> TASK TO CARRY OUT:
Restate the full set of records exactly, without adding or dropping a word.

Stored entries
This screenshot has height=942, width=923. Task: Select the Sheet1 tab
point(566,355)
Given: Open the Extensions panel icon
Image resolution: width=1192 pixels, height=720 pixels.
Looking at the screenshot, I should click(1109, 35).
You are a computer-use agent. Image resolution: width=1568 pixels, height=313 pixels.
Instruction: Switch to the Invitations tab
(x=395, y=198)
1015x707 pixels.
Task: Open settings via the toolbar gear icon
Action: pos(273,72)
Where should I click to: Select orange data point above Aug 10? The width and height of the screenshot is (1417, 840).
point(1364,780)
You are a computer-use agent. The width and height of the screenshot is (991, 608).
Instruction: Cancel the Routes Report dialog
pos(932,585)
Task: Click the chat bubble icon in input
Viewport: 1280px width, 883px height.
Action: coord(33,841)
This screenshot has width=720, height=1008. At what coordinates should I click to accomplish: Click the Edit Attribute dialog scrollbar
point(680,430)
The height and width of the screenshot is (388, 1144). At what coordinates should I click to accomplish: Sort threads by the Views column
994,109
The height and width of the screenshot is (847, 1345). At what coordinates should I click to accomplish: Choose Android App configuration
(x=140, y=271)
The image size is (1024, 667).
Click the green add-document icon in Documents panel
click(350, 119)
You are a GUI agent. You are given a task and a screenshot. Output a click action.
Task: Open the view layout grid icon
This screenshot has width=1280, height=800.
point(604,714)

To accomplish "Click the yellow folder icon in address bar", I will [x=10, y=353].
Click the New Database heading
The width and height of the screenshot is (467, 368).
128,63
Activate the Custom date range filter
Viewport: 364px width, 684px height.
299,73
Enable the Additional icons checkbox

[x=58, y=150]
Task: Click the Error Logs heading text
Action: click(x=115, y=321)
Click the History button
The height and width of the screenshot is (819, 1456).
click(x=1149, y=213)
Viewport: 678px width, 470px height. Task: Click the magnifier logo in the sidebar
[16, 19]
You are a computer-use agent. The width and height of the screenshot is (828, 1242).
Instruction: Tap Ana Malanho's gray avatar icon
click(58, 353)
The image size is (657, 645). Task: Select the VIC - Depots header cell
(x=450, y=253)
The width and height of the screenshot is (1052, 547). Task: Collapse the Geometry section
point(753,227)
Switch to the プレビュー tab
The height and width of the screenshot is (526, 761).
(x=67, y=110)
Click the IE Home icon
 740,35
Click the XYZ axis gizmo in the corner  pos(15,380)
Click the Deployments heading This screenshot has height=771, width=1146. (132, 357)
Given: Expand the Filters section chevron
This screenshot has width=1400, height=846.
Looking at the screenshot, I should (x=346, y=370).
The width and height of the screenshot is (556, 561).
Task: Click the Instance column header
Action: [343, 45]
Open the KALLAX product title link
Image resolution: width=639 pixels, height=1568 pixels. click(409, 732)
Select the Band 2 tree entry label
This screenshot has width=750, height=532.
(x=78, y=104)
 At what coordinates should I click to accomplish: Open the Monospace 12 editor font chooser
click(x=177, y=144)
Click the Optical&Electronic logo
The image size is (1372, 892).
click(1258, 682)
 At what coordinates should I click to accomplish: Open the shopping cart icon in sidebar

> RESPONSE TO THIS TASK:
This screenshot has height=942, width=923. Task: Select the Sheet1 tab
point(566,355)
Given: Open the Extensions panel icon
Image resolution: width=1192 pixels, height=720 pixels.
Looking at the screenshot, I should click(1109, 35).
You are a computer-use agent. Image resolution: width=1568 pixels, height=313 pixels.
Instruction: Switch to the Invitations tab
(x=395, y=198)
1015x707 pixels.
Task: Open settings via the toolbar gear icon
Action: pos(273,72)
Where should I click to: Select orange data point above Aug 10? The width and height of the screenshot is (1417, 840).
point(1364,780)
You are a computer-use agent. The width and height of the screenshot is (991, 608).
Instruction: Cancel the Routes Report dialog
pos(932,585)
Task: Click the chat bubble icon in input
Viewport: 1280px width, 883px height.
Action: coord(33,841)
This screenshot has width=720, height=1008. At what coordinates should I click to accomplish: Click the Edit Attribute dialog scrollbar
point(680,430)
The height and width of the screenshot is (388, 1144). At what coordinates should I click to accomplish: Sort threads by the Views column
994,109
The height and width of the screenshot is (847, 1345). At what coordinates should I click to accomplish: Choose Android App configuration
(x=140, y=271)
The image size is (1024, 667).
Click the green add-document icon in Documents panel
click(350, 119)
You are a GUI agent. You are given a task and a screenshot. Output a click action.
Task: Open the view layout grid icon
This screenshot has width=1280, height=800.
point(604,714)

To accomplish "Click the yellow folder icon in address bar", I will [x=10, y=353].
Click the New Database heading
The width and height of the screenshot is (467, 368).
128,63
Activate the Custom date range filter
Viewport: 364px width, 684px height.
299,73
Enable the Additional icons checkbox

[x=58, y=150]
Task: Click the Error Logs heading text
Action: click(x=115, y=321)
Click the History button
The height and width of the screenshot is (819, 1456).
click(x=1149, y=213)
Viewport: 678px width, 470px height. Task: Click the magnifier logo in the sidebar
[16, 19]
You are a computer-use agent. The width and height of the screenshot is (828, 1242).
Instruction: Tap Ana Malanho's gray avatar icon
click(58, 353)
The image size is (657, 645). Task: Select the VIC - Depots header cell
(x=450, y=253)
The width and height of the screenshot is (1052, 547). Task: Collapse the Geometry section
point(753,227)
Switch to the プレビュー tab
The height and width of the screenshot is (526, 761).
(x=67, y=110)
Click the IE Home icon
 740,35
Click the XYZ axis gizmo in the corner  pos(15,380)
Click the Deployments heading This screenshot has height=771, width=1146. (132, 357)
Given: Expand the Filters section chevron
This screenshot has width=1400, height=846.
Looking at the screenshot, I should (x=346, y=370).
The width and height of the screenshot is (556, 561).
Task: Click the Instance column header
Action: [343, 45]
Open the KALLAX product title link
Image resolution: width=639 pixels, height=1568 pixels. click(409, 732)
Select the Band 2 tree entry label
This screenshot has width=750, height=532.
(x=78, y=104)
 At what coordinates should I click to accomplish: Open the Monospace 12 editor font chooser
click(x=177, y=144)
Click the Optical&Electronic logo
The image size is (1372, 892).
click(1258, 682)
 At what coordinates should I click to accomplish: Open the shopping cart icon in sidebar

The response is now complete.